One possible reason for this is that the cost of living in the bigger metropolitan areas has finally caught up with households. Fixed costs like water and electricity as well as property rates have risen far above incomes and headline inflation, and households in metropolitan areas tend to be disproportionately affected.

Building costs may also have played a part, as the average cost of building tends to be higher in bigger provinces than smaller provinces.

So, how do you decide whether to renovate or to rather sell and move to a bigger home? And which renovations are most cost effective?

Renovating is the better option if:

  • You are happy living in your neighbourhood.
  • You don’t mind living in a construction site – or it’s feasible to move out of your home while contractors are busy.

Moving to a new home is the better option if:

  • Renovating would be over-capitalising the property, which means it would be overpriced for the area and possibly difficult to sell later on.
  • You would prefer living in a different area.

If you do decide to renovate, green renovations make the most sense

They enable you to be comfortable even during water shortages and power outages, and they make your home more appealing to prospective buyers when you do decide to move on.

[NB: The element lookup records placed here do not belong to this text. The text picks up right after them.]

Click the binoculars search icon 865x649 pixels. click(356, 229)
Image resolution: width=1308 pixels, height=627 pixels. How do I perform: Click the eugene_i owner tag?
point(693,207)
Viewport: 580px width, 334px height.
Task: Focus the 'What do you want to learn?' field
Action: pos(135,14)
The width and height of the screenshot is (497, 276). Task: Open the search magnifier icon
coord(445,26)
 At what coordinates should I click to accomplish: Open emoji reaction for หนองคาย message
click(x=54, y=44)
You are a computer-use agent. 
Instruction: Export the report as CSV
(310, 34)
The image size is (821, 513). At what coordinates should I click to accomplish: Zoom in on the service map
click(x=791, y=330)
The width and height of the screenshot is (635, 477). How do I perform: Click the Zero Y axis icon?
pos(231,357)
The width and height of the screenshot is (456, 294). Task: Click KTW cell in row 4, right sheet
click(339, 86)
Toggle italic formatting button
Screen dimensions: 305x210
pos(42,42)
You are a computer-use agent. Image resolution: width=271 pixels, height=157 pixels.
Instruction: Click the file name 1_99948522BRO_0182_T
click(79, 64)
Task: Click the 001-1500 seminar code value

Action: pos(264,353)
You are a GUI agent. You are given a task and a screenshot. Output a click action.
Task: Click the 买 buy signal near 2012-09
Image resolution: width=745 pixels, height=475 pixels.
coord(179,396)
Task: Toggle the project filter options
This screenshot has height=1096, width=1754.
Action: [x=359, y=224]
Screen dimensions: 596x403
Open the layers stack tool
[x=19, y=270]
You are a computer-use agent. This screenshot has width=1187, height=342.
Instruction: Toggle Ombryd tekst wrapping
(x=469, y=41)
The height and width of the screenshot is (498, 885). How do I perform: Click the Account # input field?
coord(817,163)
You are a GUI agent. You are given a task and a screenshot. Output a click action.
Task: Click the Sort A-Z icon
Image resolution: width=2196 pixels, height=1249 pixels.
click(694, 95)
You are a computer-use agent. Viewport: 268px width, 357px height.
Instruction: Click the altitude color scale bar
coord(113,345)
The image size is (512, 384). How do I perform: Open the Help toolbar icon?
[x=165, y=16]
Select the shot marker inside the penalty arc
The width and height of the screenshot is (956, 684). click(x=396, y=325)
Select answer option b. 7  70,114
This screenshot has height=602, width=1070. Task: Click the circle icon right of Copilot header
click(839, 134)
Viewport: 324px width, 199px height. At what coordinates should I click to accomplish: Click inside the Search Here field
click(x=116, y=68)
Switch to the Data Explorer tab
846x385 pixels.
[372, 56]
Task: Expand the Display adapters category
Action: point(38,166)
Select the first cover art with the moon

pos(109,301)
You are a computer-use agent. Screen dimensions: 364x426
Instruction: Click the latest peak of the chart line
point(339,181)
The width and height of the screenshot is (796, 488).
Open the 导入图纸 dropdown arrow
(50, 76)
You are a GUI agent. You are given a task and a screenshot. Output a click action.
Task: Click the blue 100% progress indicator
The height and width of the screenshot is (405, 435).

Watch: Is this modular home the future of eco-friendly housing?

Consider the following:

  • Ceiling insulation will help lower the cost of heating and cooling your home.
  • Replace incandescent light bulbs with LEDs to reduce electricity usage.
  • Install motion sensor lights for outdoor security, instead of leaving lights on all night.
  • Install tap aerators and low-flow shower heads, designed to reduce the water flow while still giving you a great shower.
  • Install dual flush toilets to reduce the amount of water for each flush.
  • Install solar water heaters or heat pumps – or a combination of the two – to reduce the cost of heating water.
  • Install a closed-combustion wood stove or fireplace.
  • Replace existing appliances with modern energy efficient equipment.

Other than these energy-efficient options, making some small but clever changes can make a substantial difference to the look – and value – of your home.

Here are some suggestions:

  • If your walls aren’t looking great, a new coat of paint can make all the difference. Before repainting, prepare the surface carefully, repairing any chips, mould or bubbling from damp.
  • Replace any chipped floor tiles, and ensure carpets are clean and in good condition. Wood laminate is a cost-effective option for areas of floor that need attention.
  • Replace Formica counter tops in the kitchen with granite and swap dated doorknobs for stylish brushed stainless steel or crystal.
  • In the bathroom, make sure grouting is clean and in good repair. Tiles may not need to be replaced, but a good tile paint can give the room a new look. Also consider fitting modern mixer taps instead of outdated individual taps.
  • Clever lighting can make your home look bigger than it is. Use LEDs or CFLs for energy efficiency. A large lantern, an oversized pendant or a striking floor lamp will provide a strong focal point. Floor lamps will also light up dark corners that natural light can’t reach. A dimmer will allow you to change the mood and brightness of your lighting.
  • Hang curtains in lighter colours that will allow sunshine to spread throughout the room.